» ABOUT THIS TASK
Set down only these lines, exactly: the line containing "Image resolution: width=1368" and all lines through the end of the data below. Omit pictures.

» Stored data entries
BEGIN

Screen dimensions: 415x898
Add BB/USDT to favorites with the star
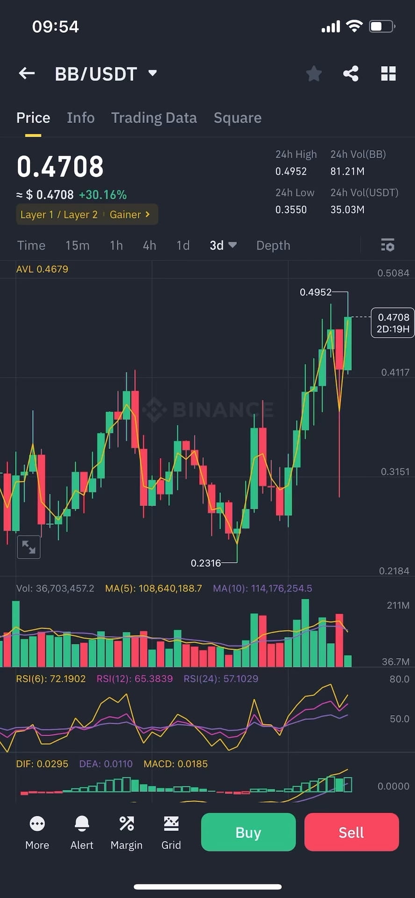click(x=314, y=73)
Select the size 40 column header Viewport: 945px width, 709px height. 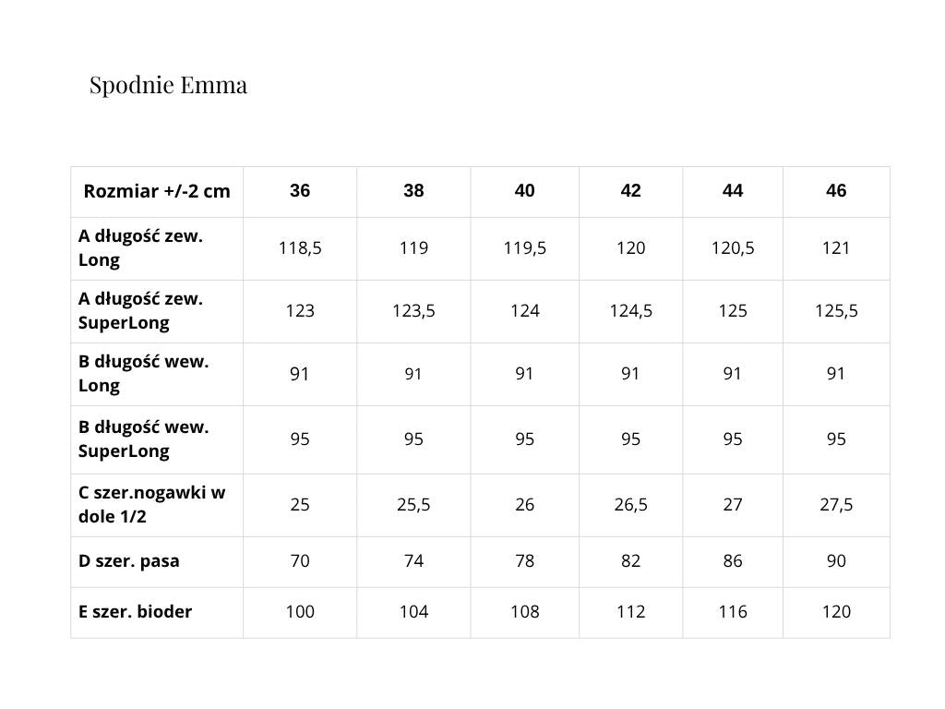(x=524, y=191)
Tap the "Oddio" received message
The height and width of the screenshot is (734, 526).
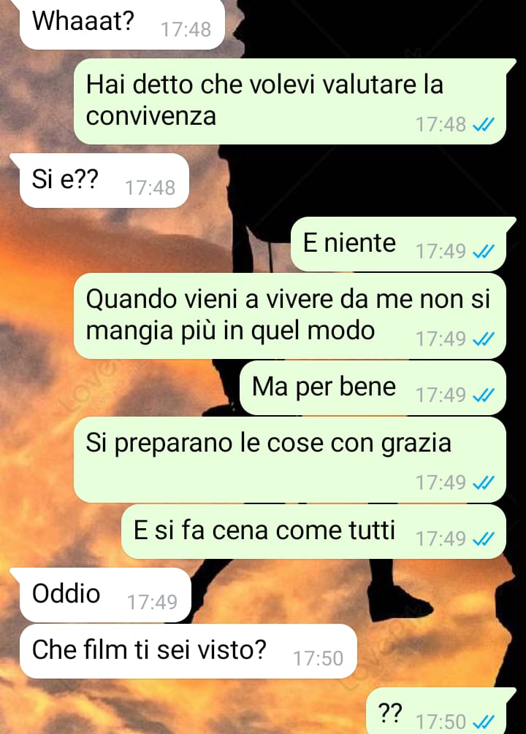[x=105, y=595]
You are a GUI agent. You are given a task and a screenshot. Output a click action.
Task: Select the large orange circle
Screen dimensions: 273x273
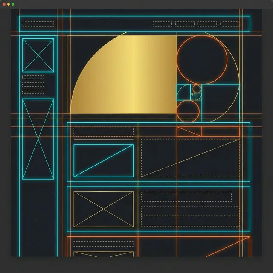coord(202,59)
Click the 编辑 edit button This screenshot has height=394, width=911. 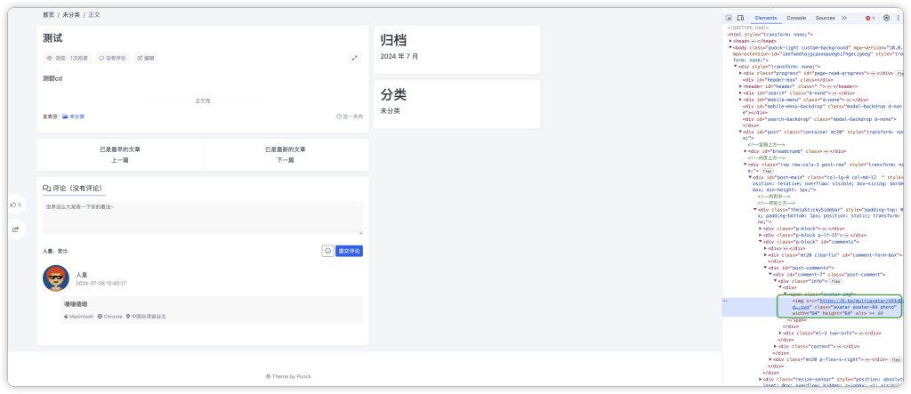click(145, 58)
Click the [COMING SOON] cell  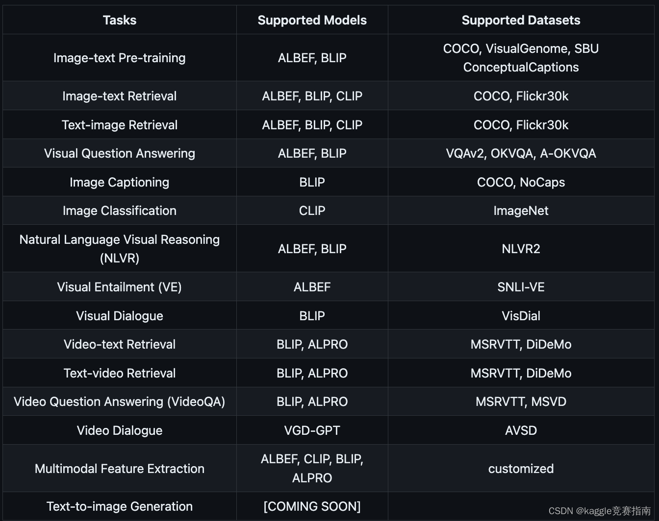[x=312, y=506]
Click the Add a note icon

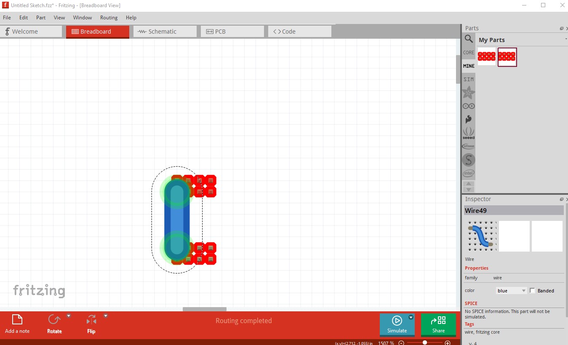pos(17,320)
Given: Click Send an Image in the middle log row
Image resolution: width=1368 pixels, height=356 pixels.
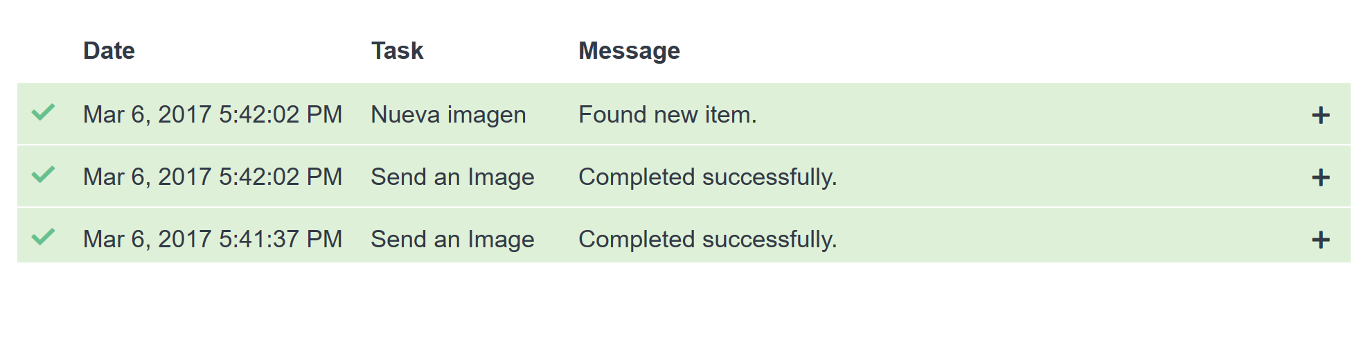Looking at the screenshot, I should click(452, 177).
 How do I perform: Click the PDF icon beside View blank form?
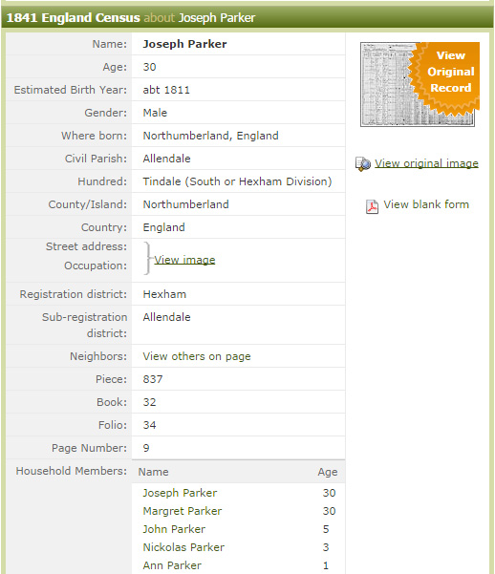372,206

END

» EXERCISE OUTPUT
Image resolution: width=1368 pixels, height=356 pixels.
Looking at the screenshot, I should click(452, 177).
 How do I perform: Click the PDF icon beside View blank form?
372,206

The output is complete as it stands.